Do not mothers, collectively, owe a duty to their children? What is it?
THE EARTH'S ENTAIL
No matter how we cultivate the land,
Taming the forest and the prairie free;
No matter how we irrigate the sand,
Making the desert blossom at command,
We must always leave the borders of the sea;
The immeasureable reaches
Of the windy wave-wet beaches,
The million-mile-long margin of the sea.
No matter how the engineers may toil,
Nature's barriers and bulwarks to defy;
No matter how we excavate and spoil,
De-forest and denude and waste the soil,
We must always leave the mountains looming high;
No human effort changes,
The horizon-rolling ranges
Where the high hills heave and shoulder to the sky.
When a child may wander safely, east or west,
When the peaceful nations gossip and agree.
When our homes are set in gardens all at rest,
And happy lives are long in work loved best,
We can leave our labor and go free;
Free to go and stand alone in,
Free for each to find his own in.
In the everlasting mountains and the sea.
THE COTTAGETTE
"Why not?" said Mr. Mathews "It is far too small for a house, too pretty for a hut, too—unusual—for a cottage."
"Cottagette, by all means," said Lois, seating herself on a porch chair.

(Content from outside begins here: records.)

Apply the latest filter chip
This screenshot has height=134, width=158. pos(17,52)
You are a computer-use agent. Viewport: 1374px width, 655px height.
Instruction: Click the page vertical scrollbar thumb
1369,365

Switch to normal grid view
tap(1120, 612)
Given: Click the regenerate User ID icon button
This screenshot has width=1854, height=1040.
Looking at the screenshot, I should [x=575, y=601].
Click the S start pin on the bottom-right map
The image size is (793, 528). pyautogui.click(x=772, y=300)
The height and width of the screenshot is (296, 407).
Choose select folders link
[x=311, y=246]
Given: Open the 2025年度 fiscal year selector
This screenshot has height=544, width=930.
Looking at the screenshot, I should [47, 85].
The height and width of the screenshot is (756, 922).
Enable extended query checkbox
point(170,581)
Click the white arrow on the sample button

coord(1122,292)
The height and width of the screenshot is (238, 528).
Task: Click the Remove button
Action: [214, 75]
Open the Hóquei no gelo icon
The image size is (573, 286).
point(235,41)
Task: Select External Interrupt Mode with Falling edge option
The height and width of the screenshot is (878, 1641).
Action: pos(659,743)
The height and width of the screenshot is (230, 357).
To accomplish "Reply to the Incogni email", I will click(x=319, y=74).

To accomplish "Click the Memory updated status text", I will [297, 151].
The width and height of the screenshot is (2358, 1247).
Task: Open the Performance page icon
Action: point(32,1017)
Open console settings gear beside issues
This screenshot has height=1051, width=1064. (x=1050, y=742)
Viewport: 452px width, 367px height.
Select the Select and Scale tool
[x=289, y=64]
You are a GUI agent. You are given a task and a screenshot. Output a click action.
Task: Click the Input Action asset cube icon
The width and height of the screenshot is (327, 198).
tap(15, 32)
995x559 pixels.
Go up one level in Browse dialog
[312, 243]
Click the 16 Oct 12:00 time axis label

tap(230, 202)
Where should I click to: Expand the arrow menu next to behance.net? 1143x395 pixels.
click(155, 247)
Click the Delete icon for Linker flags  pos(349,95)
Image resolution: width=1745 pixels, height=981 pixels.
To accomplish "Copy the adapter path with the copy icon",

"But it is larger than it looks, Mr. Mathews. How do you like it,
Malda?"
I was delighted with it. More than delighted. Here this tiny shell of fresh unpainted wood peeped out from under the trees, the only house in sight except the distant white specks on far off farms, and the little wandering village in the river-threaded valley. It sat right on the turf,—no road, no path even, and the dark woods shadowed the back windows.